Short exercise - Count the lines in the items below that contain the string "This". Reply with the number alone.

Records -
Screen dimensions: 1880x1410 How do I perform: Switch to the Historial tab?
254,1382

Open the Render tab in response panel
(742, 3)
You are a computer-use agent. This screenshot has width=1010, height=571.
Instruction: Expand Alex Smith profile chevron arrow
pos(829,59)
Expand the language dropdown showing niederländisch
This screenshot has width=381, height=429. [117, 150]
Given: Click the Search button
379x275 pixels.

* * *

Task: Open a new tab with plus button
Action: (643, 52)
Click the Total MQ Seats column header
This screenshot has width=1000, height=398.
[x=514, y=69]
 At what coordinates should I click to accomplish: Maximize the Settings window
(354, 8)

Result below - 3